## Your instructions
Could you retype every line below exactly, omitting the images?

## Exercise input
• • • • • • •

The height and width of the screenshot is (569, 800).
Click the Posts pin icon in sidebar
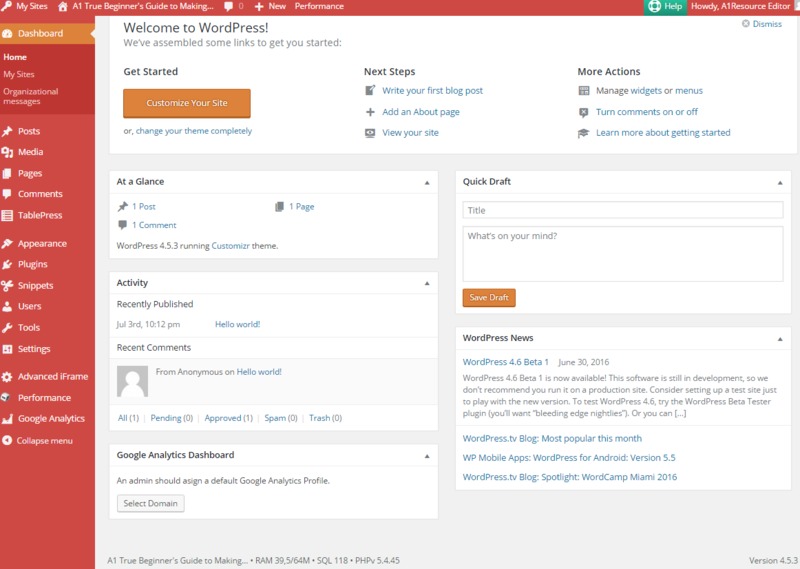[x=7, y=131]
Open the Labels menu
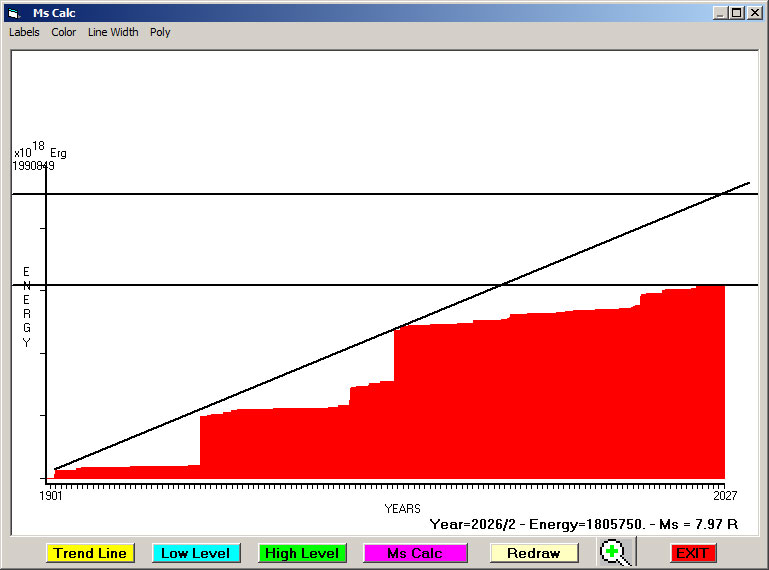Screen dimensions: 769x570 coord(24,32)
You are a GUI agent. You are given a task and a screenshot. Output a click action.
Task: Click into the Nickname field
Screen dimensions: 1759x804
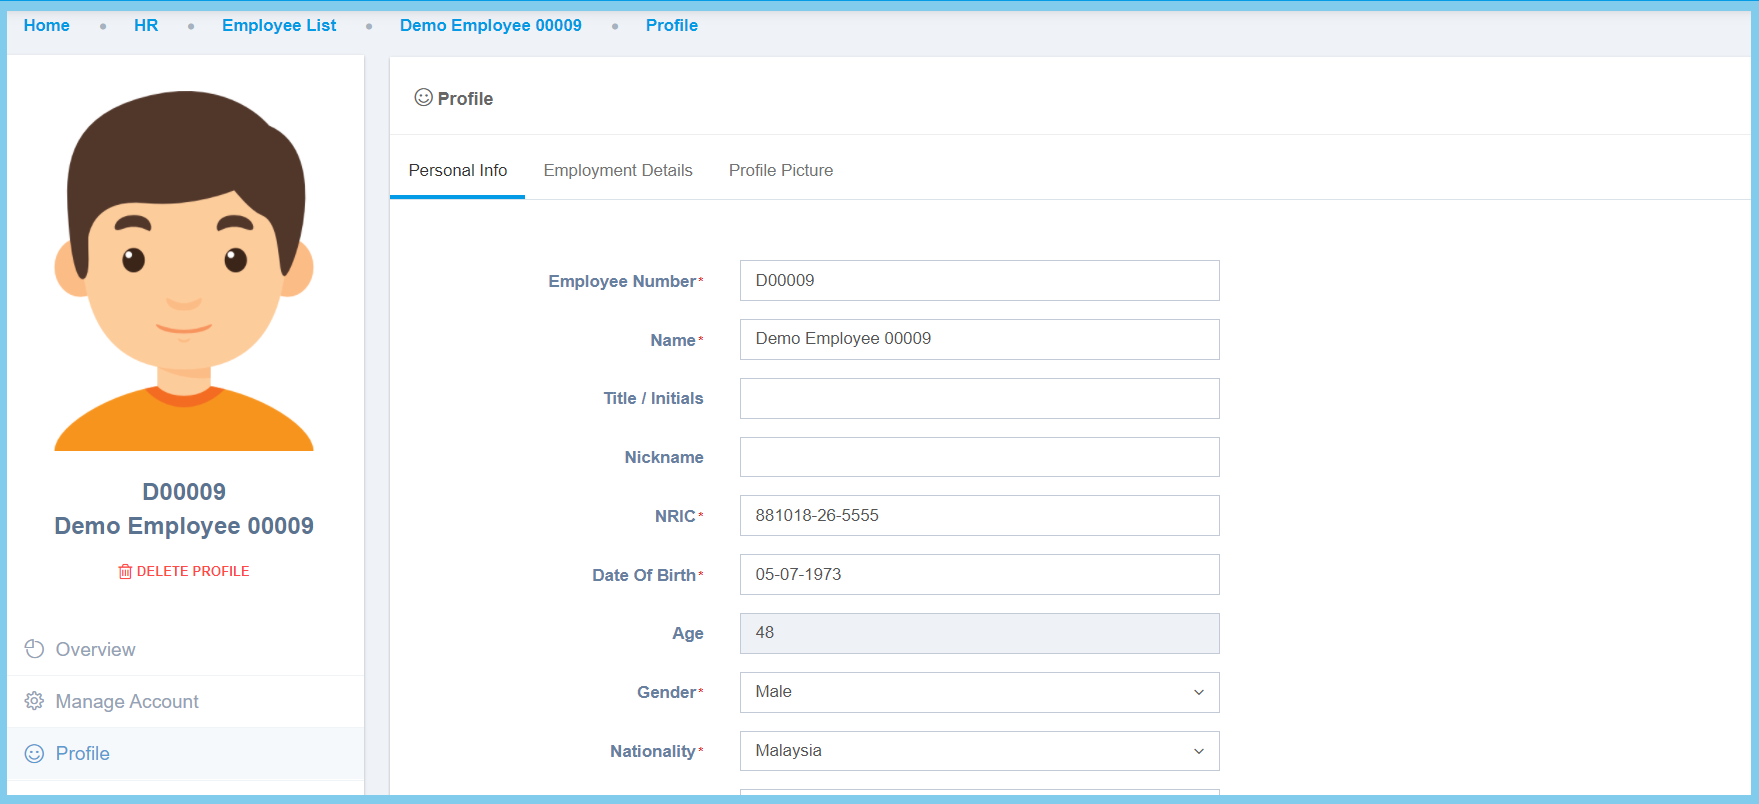pyautogui.click(x=979, y=457)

• • • • • • •

## Exercise output
The height and width of the screenshot is (569, 800).
Click the Posts pin icon in sidebar
[x=7, y=131]
Open the Labels menu
Screen dimensions: 769x570 coord(24,32)
You are a GUI agent. You are given a task and a screenshot. Output a click action.
Task: Click into the Nickname field
Screen dimensions: 1759x804
pyautogui.click(x=979, y=457)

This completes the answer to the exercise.